NHLs are a highly heterogeneous group of malignancies that originate in lymphatic hematopoietic tissue, classified into B-cell and T-cell lymphomas, which account for about 90% and 10% of lymphomas respectively. The distinct subtypes of NHL show significant differences in epidemiological and geographical distribution and in histological patterns, suggesting a potential interplaying role of many different factors, such as infectious triggers, individual genetic status, and environment influences, in the development of NHL. Despite this heterogeneity, new insights into NHL etiology have focused on possible underlying common mechanisms, considering immune modulation and chronic antigenic stimulation as the main shared basis of NHL pathophysiology.
The association between autoimmune chronic inflammatory diseases and NHL has been demonstrated by several studies. In autoimmune disorders, an antigen-driven chronic stimulation in the context of specific genetic background would play a central role in generating and perpetuating a clonal lymphocytic expansion through a multistep oncogenic process, leading to an overt malignant disease at the end. The sustained risk of lymphoma observed in chronic autoimmune conditions over time, especially in SS, and the time-dependent increase of malignant transformation risk, strongly support this hypothesis.
A recent pooled analysis, of 8692 NHL cases and 9260 controls from 14 studies (1988–2007) within the International Lymphoma Epidemiology Consortium, evaluated the interaction between immune system genetic variants and autoimmune conditions in NHL risk. The authors confirmed that autoimmune conditions mediated by B-cell responses were associated with increased NHL risk, specifically diffuse large B-cell lymphoma (DLBCL) (odds ratio [OR] = 3.11, 95% confidence interval [CI]: 2.25, 4.30) and marginal zone B-cell lymphoma (MZBCL) (OR = 5.80, 95% CI: 3.82, 8.80), whereas those mediated by T-cell responses were associated with peripheral T-cell lymphoma (OR = 2.14, 95% CI: 1.35, 3.38). Moreover, in the presence of the rs1800629 AG/AA genotype of tumor necrosis factor (TNF) gene, the risk of NHL in B cell-mediated autoimmune conditions increased (OR = 3.27, 95% CI: 2.07, 5.16; P-interaction = 0.03).

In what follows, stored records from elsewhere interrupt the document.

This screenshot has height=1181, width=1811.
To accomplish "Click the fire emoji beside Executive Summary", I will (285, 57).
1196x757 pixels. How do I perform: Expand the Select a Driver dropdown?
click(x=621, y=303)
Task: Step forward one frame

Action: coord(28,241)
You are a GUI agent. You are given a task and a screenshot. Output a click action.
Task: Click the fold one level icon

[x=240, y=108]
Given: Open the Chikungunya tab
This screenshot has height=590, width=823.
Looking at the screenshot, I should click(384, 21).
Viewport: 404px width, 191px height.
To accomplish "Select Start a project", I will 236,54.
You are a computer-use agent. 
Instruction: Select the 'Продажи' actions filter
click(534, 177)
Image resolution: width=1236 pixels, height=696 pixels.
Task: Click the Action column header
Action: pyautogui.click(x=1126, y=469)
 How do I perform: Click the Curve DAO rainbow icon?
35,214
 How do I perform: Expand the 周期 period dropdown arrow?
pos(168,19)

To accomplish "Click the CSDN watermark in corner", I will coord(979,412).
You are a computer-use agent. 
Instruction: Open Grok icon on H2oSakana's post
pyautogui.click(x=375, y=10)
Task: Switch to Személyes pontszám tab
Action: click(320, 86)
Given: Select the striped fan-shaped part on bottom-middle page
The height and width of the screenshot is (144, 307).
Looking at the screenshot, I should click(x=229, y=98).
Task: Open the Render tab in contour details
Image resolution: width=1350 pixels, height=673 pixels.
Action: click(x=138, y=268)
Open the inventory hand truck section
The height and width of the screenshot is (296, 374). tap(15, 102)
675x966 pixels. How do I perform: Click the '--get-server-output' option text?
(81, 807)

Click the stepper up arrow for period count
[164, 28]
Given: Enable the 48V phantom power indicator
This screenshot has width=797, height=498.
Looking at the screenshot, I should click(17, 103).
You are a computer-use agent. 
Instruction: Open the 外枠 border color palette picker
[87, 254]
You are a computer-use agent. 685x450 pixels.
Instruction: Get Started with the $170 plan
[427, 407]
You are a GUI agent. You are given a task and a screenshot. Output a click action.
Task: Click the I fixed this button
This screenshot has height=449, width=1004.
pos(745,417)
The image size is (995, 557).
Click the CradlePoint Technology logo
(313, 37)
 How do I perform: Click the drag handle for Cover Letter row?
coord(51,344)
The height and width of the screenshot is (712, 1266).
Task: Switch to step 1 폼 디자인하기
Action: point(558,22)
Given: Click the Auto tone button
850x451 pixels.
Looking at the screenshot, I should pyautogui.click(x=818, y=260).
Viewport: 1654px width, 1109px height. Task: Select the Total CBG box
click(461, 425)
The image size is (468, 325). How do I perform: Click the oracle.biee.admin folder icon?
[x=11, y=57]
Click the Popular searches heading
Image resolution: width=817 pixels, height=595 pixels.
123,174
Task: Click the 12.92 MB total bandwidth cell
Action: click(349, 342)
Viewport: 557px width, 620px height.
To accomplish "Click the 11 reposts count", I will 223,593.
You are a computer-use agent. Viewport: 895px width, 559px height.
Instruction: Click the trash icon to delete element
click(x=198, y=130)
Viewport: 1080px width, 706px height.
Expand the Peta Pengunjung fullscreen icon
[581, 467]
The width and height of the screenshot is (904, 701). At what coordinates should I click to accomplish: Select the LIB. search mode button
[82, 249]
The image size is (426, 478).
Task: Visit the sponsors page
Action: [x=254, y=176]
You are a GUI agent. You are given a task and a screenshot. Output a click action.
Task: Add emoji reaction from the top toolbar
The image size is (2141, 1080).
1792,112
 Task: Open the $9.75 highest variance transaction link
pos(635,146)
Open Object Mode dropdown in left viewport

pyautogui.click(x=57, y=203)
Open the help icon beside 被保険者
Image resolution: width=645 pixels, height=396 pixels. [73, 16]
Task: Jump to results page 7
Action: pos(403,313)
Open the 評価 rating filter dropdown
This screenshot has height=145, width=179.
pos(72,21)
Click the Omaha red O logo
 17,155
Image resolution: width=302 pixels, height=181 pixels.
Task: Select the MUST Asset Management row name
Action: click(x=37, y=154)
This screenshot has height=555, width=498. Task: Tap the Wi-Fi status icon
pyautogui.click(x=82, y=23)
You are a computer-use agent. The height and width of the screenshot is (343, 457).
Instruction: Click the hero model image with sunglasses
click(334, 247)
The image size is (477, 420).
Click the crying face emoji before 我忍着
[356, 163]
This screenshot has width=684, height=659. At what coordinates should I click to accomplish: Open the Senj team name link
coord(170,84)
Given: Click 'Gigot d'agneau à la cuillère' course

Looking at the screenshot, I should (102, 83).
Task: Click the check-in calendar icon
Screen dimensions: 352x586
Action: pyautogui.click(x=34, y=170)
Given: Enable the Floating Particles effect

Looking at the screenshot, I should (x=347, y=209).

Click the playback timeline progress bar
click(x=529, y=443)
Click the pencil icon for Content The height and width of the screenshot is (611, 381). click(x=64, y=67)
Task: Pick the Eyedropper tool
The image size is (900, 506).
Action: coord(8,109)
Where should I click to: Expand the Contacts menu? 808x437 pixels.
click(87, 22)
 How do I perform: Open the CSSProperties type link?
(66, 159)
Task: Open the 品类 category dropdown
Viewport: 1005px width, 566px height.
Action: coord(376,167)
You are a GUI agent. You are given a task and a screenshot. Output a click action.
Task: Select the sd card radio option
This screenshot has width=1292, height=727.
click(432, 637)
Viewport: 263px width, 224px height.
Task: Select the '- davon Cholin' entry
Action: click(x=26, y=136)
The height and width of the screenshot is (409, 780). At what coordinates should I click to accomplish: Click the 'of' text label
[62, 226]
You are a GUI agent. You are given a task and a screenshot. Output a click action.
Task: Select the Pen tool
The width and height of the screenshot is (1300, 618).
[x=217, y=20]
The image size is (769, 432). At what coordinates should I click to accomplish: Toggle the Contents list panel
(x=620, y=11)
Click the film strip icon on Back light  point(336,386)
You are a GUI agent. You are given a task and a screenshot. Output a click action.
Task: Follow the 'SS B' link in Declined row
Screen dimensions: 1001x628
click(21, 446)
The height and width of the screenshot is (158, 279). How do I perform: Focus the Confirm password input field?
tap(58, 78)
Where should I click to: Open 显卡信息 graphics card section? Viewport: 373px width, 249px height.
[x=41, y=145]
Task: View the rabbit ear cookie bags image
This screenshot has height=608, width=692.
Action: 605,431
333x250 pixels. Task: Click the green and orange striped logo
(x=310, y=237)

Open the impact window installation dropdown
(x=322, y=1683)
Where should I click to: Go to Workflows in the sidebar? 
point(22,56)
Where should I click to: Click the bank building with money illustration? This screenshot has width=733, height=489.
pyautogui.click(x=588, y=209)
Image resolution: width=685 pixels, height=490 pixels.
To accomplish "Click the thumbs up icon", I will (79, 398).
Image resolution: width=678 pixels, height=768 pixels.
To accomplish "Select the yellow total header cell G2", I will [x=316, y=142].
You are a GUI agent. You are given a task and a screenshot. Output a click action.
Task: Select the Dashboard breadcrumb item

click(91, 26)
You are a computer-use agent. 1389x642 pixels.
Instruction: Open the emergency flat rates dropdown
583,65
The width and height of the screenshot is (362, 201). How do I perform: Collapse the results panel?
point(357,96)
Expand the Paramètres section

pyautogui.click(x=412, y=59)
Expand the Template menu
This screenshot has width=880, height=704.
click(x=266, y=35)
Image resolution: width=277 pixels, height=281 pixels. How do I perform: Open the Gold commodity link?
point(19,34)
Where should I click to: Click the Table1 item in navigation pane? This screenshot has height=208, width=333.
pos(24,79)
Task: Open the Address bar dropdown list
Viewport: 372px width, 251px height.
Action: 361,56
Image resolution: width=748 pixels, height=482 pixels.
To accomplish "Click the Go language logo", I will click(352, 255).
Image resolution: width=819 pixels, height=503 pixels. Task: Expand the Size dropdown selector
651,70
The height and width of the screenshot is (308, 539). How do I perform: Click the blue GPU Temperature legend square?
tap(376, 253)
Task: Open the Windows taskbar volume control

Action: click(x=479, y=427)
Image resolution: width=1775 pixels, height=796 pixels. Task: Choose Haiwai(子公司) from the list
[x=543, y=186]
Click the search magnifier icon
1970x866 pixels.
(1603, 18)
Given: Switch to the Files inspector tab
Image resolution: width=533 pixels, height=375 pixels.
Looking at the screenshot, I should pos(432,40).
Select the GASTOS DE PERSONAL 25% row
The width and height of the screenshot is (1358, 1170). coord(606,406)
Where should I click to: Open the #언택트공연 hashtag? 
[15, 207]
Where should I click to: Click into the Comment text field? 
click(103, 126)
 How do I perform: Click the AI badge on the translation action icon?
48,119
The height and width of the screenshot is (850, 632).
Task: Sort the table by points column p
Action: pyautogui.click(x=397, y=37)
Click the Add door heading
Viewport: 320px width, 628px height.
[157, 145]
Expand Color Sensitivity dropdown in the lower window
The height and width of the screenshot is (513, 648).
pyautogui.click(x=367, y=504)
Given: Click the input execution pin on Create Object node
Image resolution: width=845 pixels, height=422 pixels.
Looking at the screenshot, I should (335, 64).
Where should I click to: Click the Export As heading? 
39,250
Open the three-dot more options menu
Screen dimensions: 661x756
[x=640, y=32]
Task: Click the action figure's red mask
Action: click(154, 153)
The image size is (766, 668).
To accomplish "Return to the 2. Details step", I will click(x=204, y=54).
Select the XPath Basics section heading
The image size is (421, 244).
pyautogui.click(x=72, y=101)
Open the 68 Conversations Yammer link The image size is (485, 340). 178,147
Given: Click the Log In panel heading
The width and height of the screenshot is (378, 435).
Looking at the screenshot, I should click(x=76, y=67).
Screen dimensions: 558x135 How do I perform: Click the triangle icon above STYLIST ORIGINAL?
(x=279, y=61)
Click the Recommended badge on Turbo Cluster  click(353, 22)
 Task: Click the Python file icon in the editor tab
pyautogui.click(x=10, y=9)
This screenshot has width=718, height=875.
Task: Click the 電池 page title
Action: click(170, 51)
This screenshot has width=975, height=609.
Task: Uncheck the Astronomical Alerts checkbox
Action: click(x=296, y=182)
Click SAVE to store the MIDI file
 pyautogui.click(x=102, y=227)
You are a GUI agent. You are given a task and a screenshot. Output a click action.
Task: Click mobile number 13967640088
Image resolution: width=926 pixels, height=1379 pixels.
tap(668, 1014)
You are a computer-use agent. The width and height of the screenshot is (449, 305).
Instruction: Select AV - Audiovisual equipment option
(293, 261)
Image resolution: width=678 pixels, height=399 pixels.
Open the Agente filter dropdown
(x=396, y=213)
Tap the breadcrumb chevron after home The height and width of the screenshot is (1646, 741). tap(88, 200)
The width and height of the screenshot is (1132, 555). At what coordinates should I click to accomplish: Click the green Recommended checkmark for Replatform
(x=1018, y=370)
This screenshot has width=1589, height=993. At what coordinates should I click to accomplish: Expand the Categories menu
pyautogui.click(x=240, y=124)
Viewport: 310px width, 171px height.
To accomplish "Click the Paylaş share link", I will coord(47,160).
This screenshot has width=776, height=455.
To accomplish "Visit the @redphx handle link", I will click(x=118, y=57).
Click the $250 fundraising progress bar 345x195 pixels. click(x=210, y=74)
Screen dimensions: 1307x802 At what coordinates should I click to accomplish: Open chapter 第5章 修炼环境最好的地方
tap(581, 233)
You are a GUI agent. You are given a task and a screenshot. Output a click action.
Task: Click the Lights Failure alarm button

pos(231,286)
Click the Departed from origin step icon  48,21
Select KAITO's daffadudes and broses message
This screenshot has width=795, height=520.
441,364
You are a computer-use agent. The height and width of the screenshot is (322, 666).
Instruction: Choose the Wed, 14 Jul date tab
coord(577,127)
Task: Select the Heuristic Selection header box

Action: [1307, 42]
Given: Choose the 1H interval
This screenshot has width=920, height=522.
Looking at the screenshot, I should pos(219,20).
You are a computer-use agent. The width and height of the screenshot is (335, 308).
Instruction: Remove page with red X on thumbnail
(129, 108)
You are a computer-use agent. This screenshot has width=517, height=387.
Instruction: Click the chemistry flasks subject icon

The analysis of NHL risk in different large cohorts of patients with autoimmune disease shows the highest risk in SS and in cryoglobulinemic vasculitis (CV) compared with the other autoimmune diseases. In SS, 6.1- to 44.4-fold increased risk of NHL was observed and followed by much lower risk in systemic lupus erythematosus (SLE) and rheumatoid arthritis. The lifetime risk of NHL in SS is about 5% in most studies. It has become clear that the occurrence of lymphoma is a somewhat later complication of SS, with a median time from diagnosis of 7.5 years in the multicenter study by Voulgarelis et al. In this study the incidence of lymphoma in primary SS (pSS) was estimated to be 4.3%. No gender differences in lymphoma evolution have been reported in a recent meta-analysis.
SS has been linked to an increased risk of specific subtypes of NHL, ie, MZBCL, with the mucosa-associated lymphoid tissue (MALT) lymphoma being much more common than the nodal MZBCL, and the more aggressive DLBCL. The distribution of these subtypes is not homogeneous in different cohorts of SS patients but MALT NHL has been widely recognized as the most common subtype.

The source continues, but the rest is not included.